What's even better than a good gig? A good gig with beer, my dudes. And if you have a gut feeling that you’re going to a No-Pants gig, beer might not be just a superfluous commodity but a therapeutic measure powerful enough to prevent visual trauma. Trust me on this, kids: if you’re going to a concert where pants are optional, do yourselves a favour and don’t go sober. Except the Budokan doesn't have any beer. Nor cocktails. I learned this the hard way by questioning a few very bemused staff dudes, who looked me up and down and then politely pointed a narrow corridor leading away from the arena. Cooooool, hidden bars! Mildly illegal booze! The forbidden fruit! The beer-ravenous animal in me rejoiced at the thought of some fresh ale, but at the end of the corridor was a soft drinks machine. A staff member looked up in surprise as I (probably) audibly expressed my dismay, raised his hot can of green tea, said “Kanpai!” and gave me a pat in the back as he walked away. Ha. Ha. Ha. So funny.
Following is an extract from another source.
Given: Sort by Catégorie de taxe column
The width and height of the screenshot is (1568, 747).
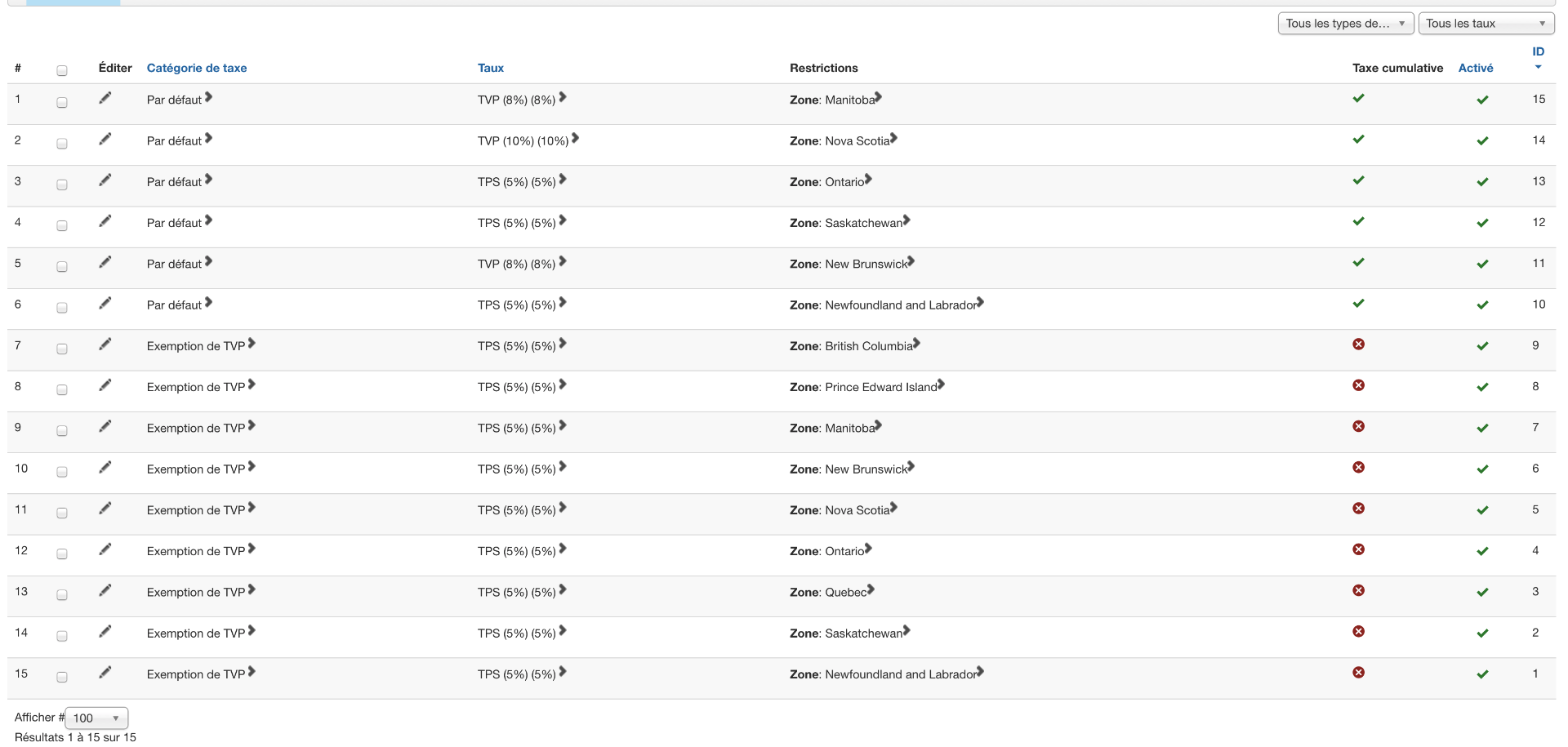Looking at the screenshot, I should [x=197, y=68].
Fun fact? The fans might be straightedge but the band sure isn’t. Mr. Imai was arrested in the late 1980s for LSD possession. The press turned it into a national scandal but the band backfired by holding a big comeback concert at the Nippon Budokan when he was released. It was in December 1989 and they supposedly had so much fun trolling everyone they decided to turn this into a yearly tradition. Ever since, the band has been performing at the Budokan in late December to celebrate Imai’s release from jail. Not done trolling? They sure weren’t. Months later they released a single called “Speed” and shortly afterwards one called “Chocolate” (a metaphor for coke in Japan) and also one called “Heroin”.
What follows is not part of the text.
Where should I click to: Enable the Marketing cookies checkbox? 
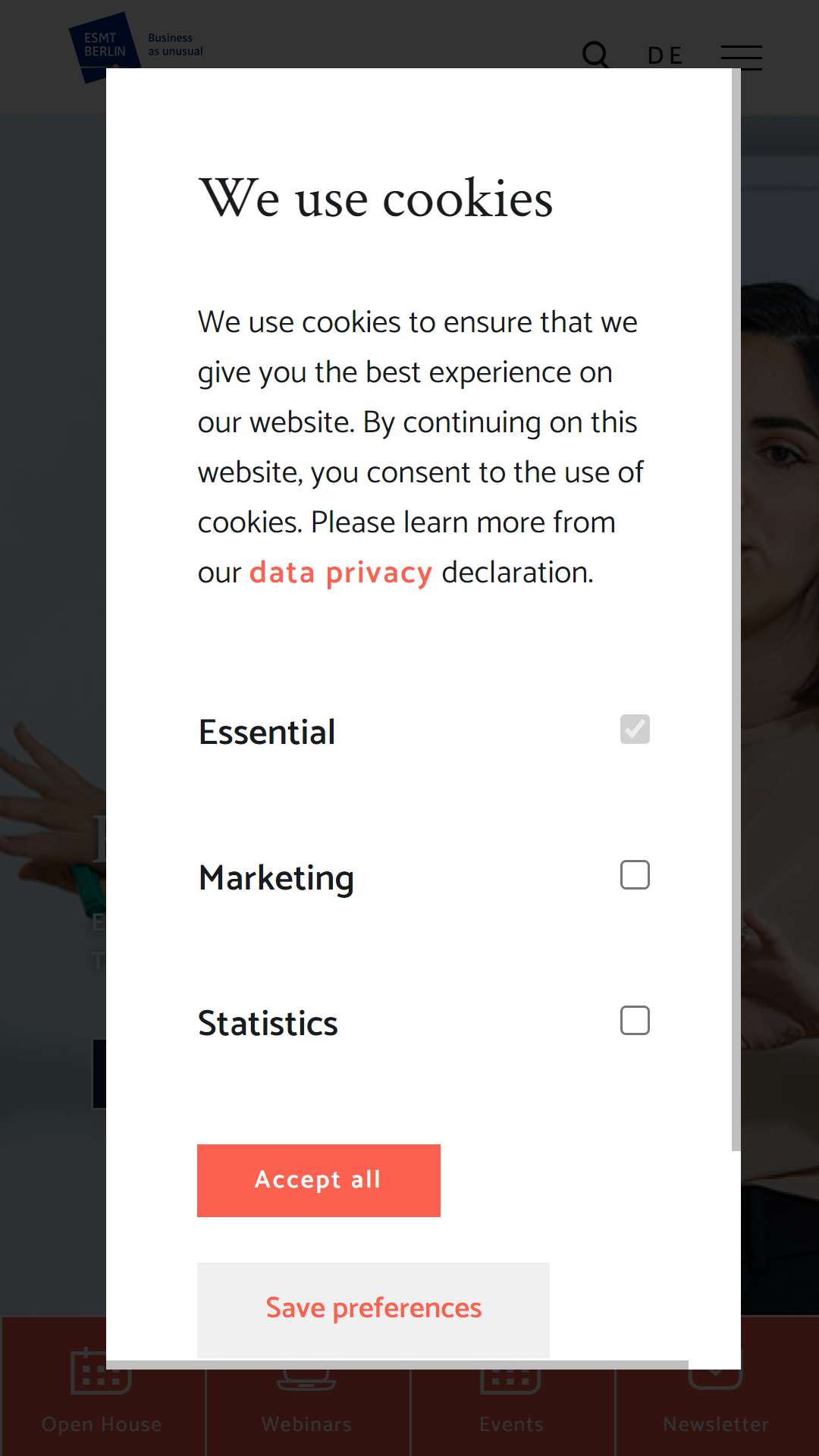(635, 874)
Bonus pic: dear Mr. Imai being taken to jail for popping acid pills sucking on illegal hard candy.

7. At a Buck-Tick concert, you realise that they get shit done

Mr. Toll needs your cash to buy MOAR hairspray.

In the land of Buck-Tick, a parallel universe, they actually release more stuff than you can possibly buy and they throw more gigs than you can possibly attend. No, for real. You would need to be multi millionaire with a teleporting device to catch up with these guys. By the time you land in Hokkaido for the evening gig, the band has already dispatched their virtual dopplegängers to Fukuoka and so on. You think you’re seeing the real Buck-Tick, but you’re actually just seeing their virtual cyborg avatars. The real ones are too busy getting shit done.

Fun fact? Repeat after me: this band released 21 studio albums, a ton of DVDs of their performances, one yearly concert guaranteed at the end of December, constant touring, festival gigs and big arena concerts. In 2018 alone, they performed a total of 51 times (YOU READ THAT RIGHT. Fifty. One. Concerts.), released one album with 13 new songs, a DVD of their tour, a DVD of their previous year’s end-of-year show and announced that they’re not done yet digging into your savings account - two huge arena concerts next year guys, and in the meantime buy. our. cat. merch. plz. Ouuf. I’m out of breath.

8. At a Buck-Tick concert, a concert gets cancelled for the first time in 30+ years

Neck hernias? Dead guitarists? Management fuckups? Postponed concerts? No sir! In Bucktickistan, if you schedule a concert, you play it. In Buck-Tick’s history, only three concerts/tours were ever postponed: the first because the guitarist was in jail. The second because the singer was comatose in the hospital. And the third because Japan was hit by a massive earthquake. That’s it. Every other concert has been properly honored, regardless of whose hemorrhoids were itching, whose neck was about to snap and whose horoscope advised against playing music (perfect timing, alright, huh.)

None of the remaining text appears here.